[Excerpt to read Boundary: Start]

That first week #2 ordered a marker study.  We hid the tiny plastic marker inside some raisins, and he ate them.  It took several days for the markers to get to the hospital.  By then it was #1’s turn.  We took our daily trip to x-ray each day to see what the markers were doing.  #1 kept saying that they were moving, and everything looked fine.  But I was concerned that Silas was still not having bowel movements.  They were giving him formula through the NG tube, and he should have been going by that point.  #1 wasn’t concerned.

#1 also wanted to put Silas on medicine to make him hungry.  This really annoyed me.  I understand this can help some kids.  For Silas, wanting to eat was not the problem.  He LOVED to eat.  The problem was that everything he ate made him sick.  To me, it was absolute torture to give him medicine to make him MORE hungry when he WANTED to eat.  I wouldn’t let the nurse give it to him.

That hospital stay was a real low point.  Here we were with all of these doctors and nurses and still no one knew how to help Silas.  There was one night that was especially bad.  Everyone else on the hall was trying to sleep, but we couldn’t get Silas to stop screaming.  The pain medicine that usually knocked him out for a while wasn’t even helping.  It was the middle of the night, and all Criss and I could do was walk the dark hallways and try to calm him down.  I really wondered if he was going to make it that night.

Finally, we started yet another week, and it was time for #2 to return.  Good thing he did.  They were trying to do a 2nd endoscopy and his 1st colonoscopy.  They ran Myralax through his NG tube all night, but nothing happened.  Silas’ colon was still not moving, and he was completely impacted again!  I had tried to tell #1 all week, but he wouldn’t listen.  #2 said the markers had moved only a few inches in a week!!!  Everything was stuck in Silas’ transverse colon.  #2 said he’s never had a child on an overnight Myralax drip who still had not gone to the bathroom by the next morning.  And, my, how Silas was hurting again.  He was pumped full of all this medicine, and it couldn’t get out.  #2 ordered the nurses to run enemas until Silas was flushed out again.  They finally cleared him out just in time for the colonoscopy.

[Excerpt to read Boundary: End]
[Entries supplied Boundary: Start]

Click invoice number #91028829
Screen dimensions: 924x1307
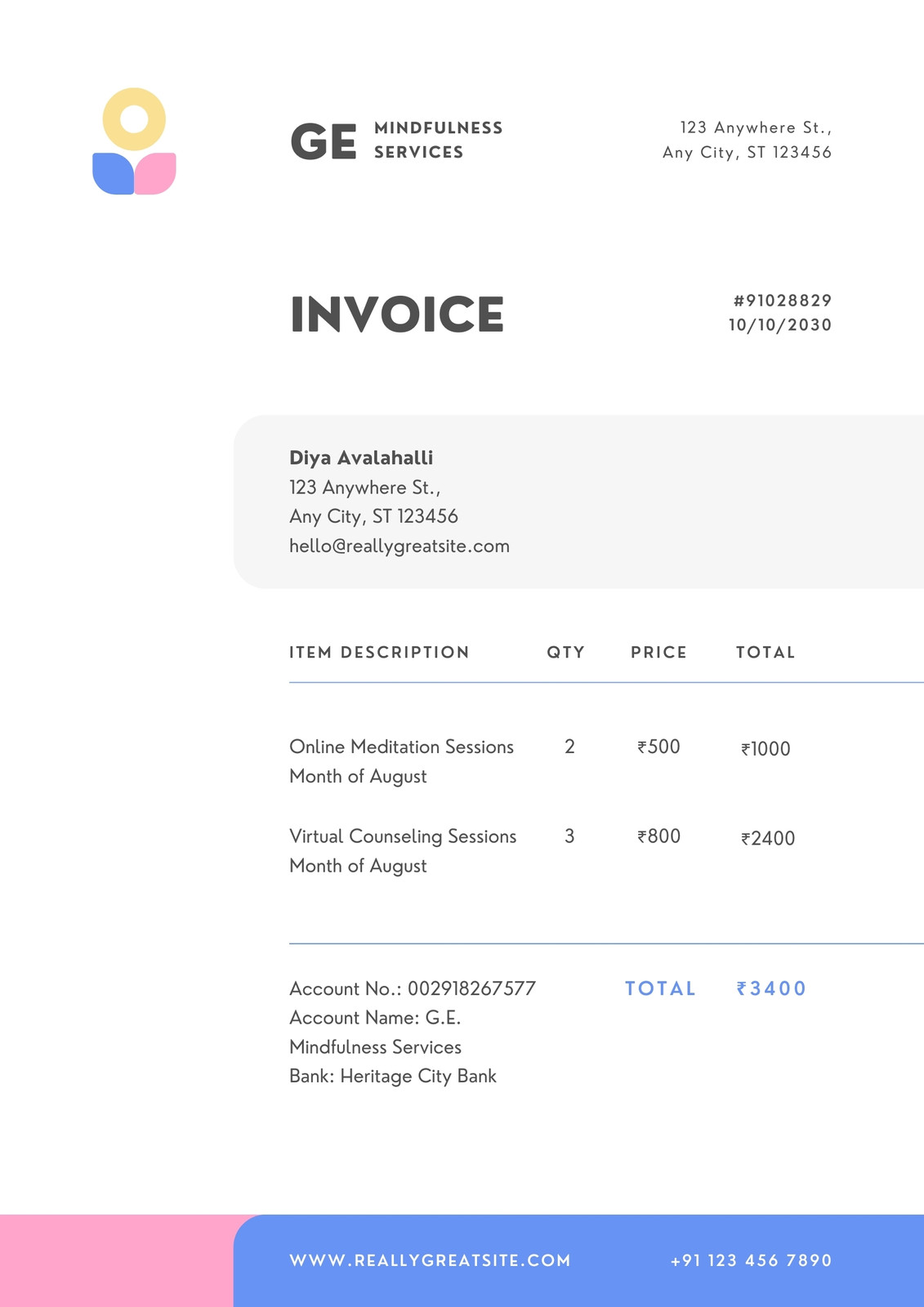(x=783, y=301)
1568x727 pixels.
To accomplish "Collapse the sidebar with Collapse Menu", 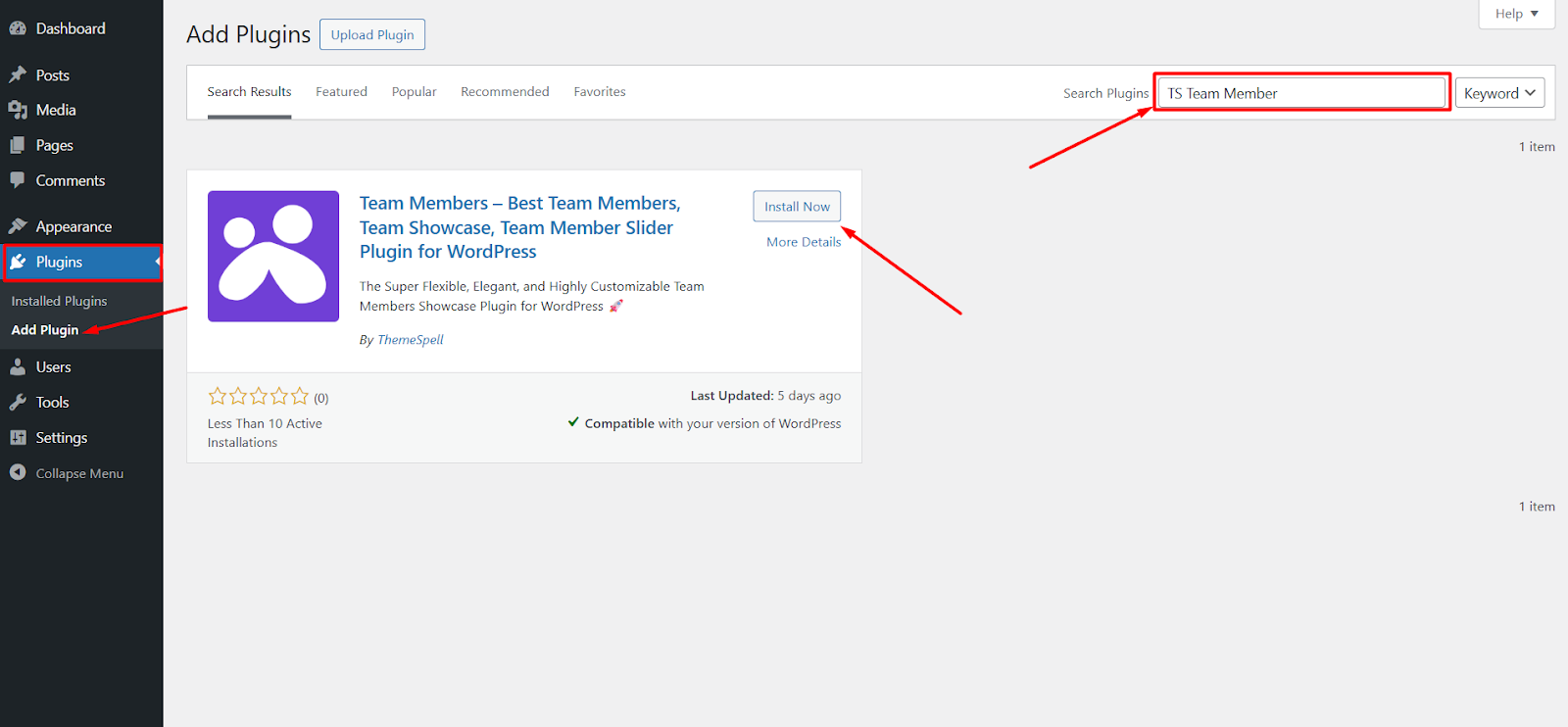I will coord(67,473).
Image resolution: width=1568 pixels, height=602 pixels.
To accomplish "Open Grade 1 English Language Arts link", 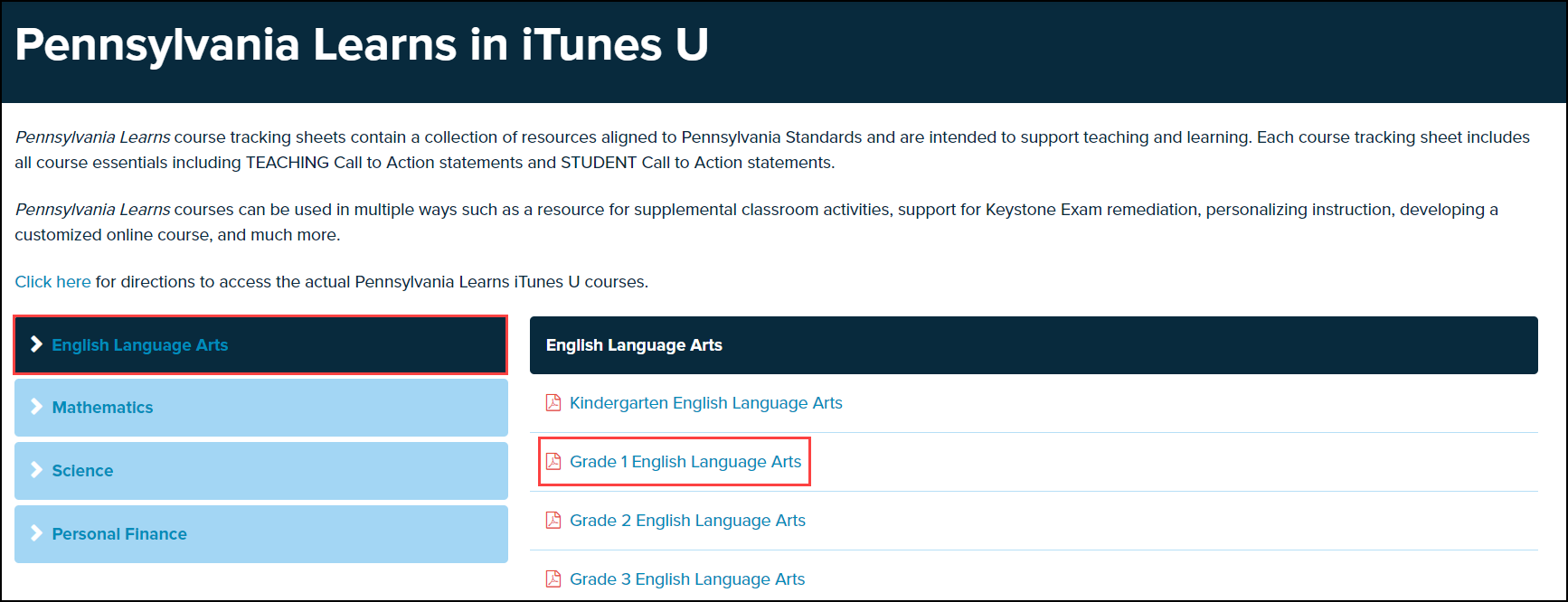I will pos(685,462).
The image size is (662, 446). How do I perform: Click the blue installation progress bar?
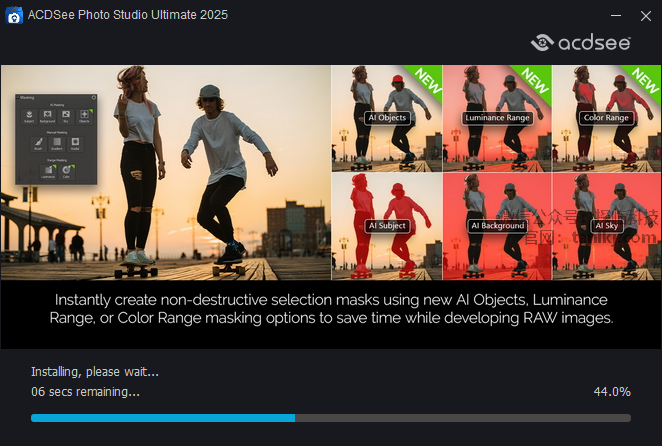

[Entries supplied Boundary: End]

- _What you will do_
(a) Name every test or exam used to check on Silas's body in the account of Silas's hospital stay.
(b) Pick up the account of Silas's hospital stay after its last sentence and keep writing.
The rows have nothing to do with the account of Silas's hospital stay.

- _Results for the exercise_
(a)
- marker study
- x-ray
- endoscopy
- colonoscopy

(b)
I can’t remember all the things they tested for while we were there.  One day, they took a biopsy to test for Herschsprung’s Disease.  That wasn’t it.  They took blood.  Various specialists would visit.  No one had answers.  The endoscopy was clear, signs of reflux were all gone.  From the colonoscopy, #2 said Silas’ colon was loose and bled easily.  When the biopsies returned several weeks later, every sample they had showed inflammation.  However, #2 didn’t think it was Crohn’s.  Blood work had also shown that some of his liver enzymes were elevated, but not enough to concern him.

We’d been in the hospital 2 ½ weeks, and we had few answers.  #1 was about to be back, and I definitely didn’t want him messing us up again.  It was about to be a holiday weekend, and #2 thought we’d be better off at home.  So, we left with the same sick child, still having the screaming spells.  We had Myralax to keep him from getting impacted again, and an NG tube.  Before leaving, they started him back on solids.  We had the NG tube to help him regain some of the weight he’d lost during the whole ordeal.  I did have the pain medicine that would knock him out if it got too bad, but it took 30 minutes to work.  By that time, it was nearly over.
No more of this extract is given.